Poet Ashok Vajpeyi on Friday said he won't participate in a cultural festival organised by Rekhta because the organisers asked him not to read poems critical of the government.


Vajpeyi was scheduled to attend a poetry session on Friday at the three-day Arth Culture Fest, organised by Zee, at Sunder Nursery with other poets, including Anamika, Badri Narayan, Dinesh Kushwaha and Manav Kaul. Rekhta Foundation is collaborating with the organisers on the poetry session.

"I won't be taking part in the culture fest organised by Arth and Rekhta because I have been asked to read such poems that do not directly critique politics or the government. This type of censorship is unacceptable," Vajpeyi wrote in Hindi on Facebook.

Vajpeyi told PTI later that he had planned to read seven "chorus", a literary device first associated with Greek theatre in which performers comment on the situation unfolding in a drama.

"A person had contacted me from Rekhta and asked if I would be reading any poems with political connotations. I asked how poetry can be apolitical, so they asked me to refrain from it," the 82-year-old poet said.

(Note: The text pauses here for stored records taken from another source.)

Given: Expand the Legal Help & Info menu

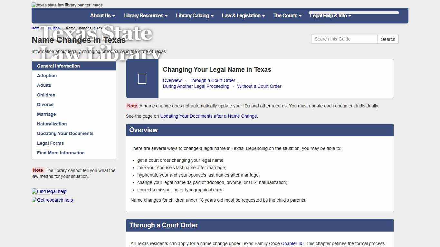Looking at the screenshot, I should click(x=330, y=15).
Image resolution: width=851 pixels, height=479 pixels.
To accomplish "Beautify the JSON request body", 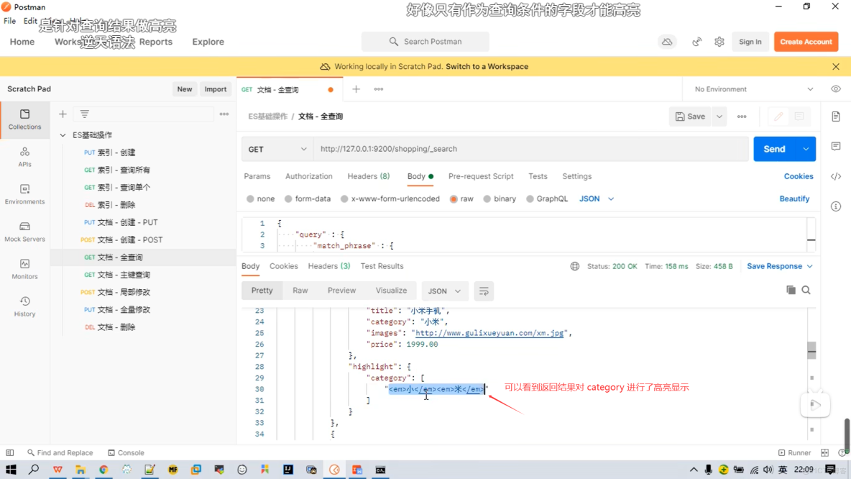I will point(794,199).
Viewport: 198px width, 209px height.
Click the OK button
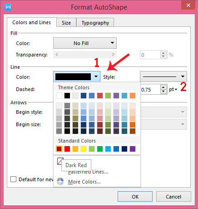[135, 197]
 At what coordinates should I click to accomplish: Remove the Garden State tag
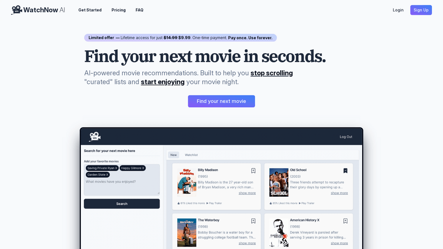click(107, 174)
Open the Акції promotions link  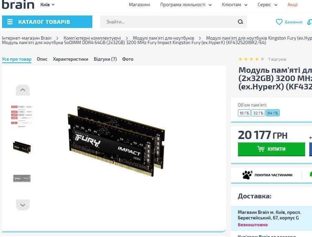[292, 4]
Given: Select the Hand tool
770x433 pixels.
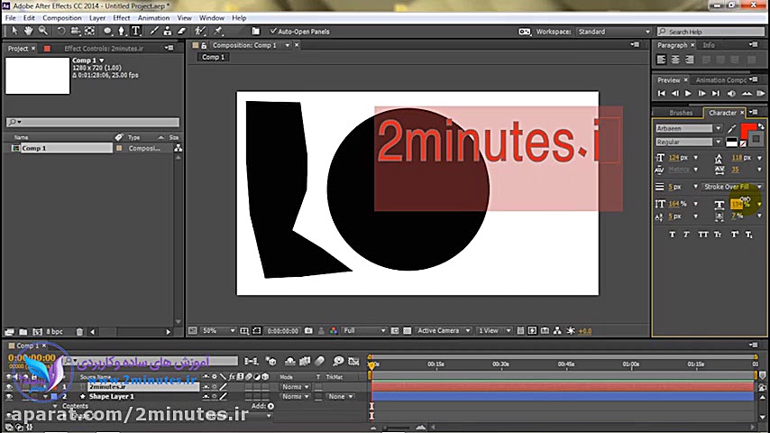Looking at the screenshot, I should 30,31.
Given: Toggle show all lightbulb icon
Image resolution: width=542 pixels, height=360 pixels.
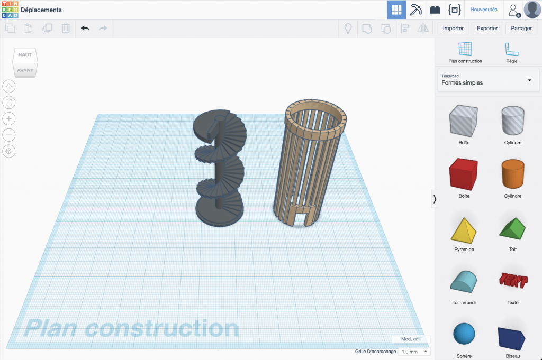Looking at the screenshot, I should pos(348,28).
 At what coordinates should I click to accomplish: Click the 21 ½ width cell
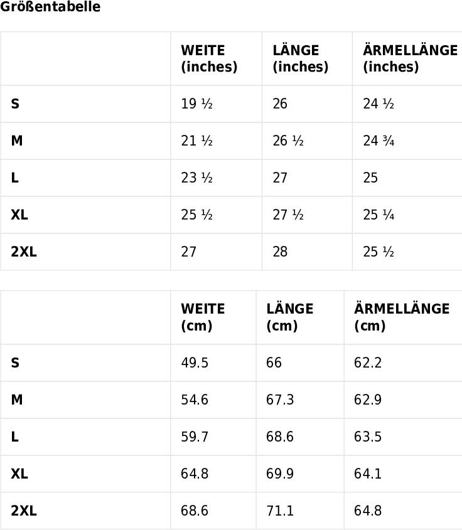pyautogui.click(x=216, y=141)
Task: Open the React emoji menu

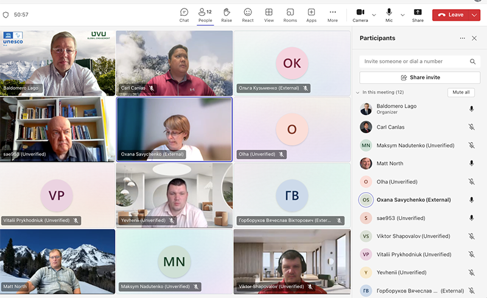Action: 248,15
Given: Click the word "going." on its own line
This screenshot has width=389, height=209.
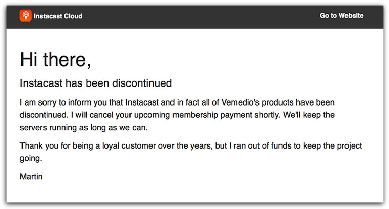Looking at the screenshot, I should point(31,159).
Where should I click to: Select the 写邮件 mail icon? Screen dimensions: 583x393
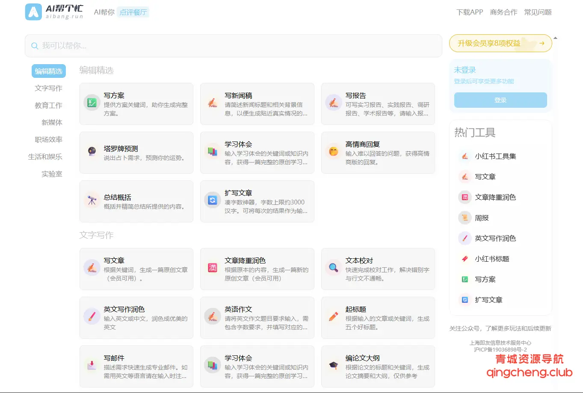click(92, 365)
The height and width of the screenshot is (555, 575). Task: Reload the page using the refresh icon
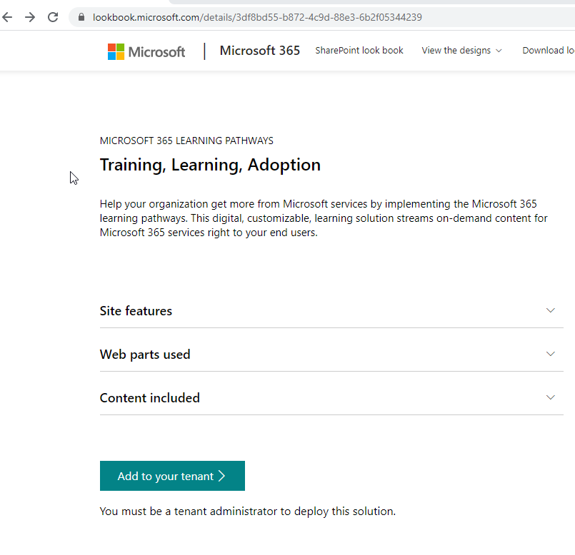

"I do not stand for this type of censorship, and that is why I will not be joining," he added.

Vajpeyi, who was chairperson of Lalit Kala Akademi from 2008-2011, was among those who returned their Sahitya Akademi Awards in 2015 to protest the "assault on right to freedom of both life and expression."

Writer Purushottam Agarwal has written in support of Vajpayi and said, "Emergency was an individual dictatorship, but now we are being pushed into ideological dictatorship. Resistance to such dictatorship is a mandatory duty."


Meanwhile, the oragnisers have denied these allegations and added that the festival provides "a neutral stage for speakers and does not play any role in limiting their freedom to speak."

The festival slated to take place on the 25th and 26th of February has invited a number of controversial individuals from the right-wing, who have been called out in the past for making hateful comments, such as filmmaker Vivek Agnihotri, sports minister Anurag Thakur, and MP Tejasvi Surya.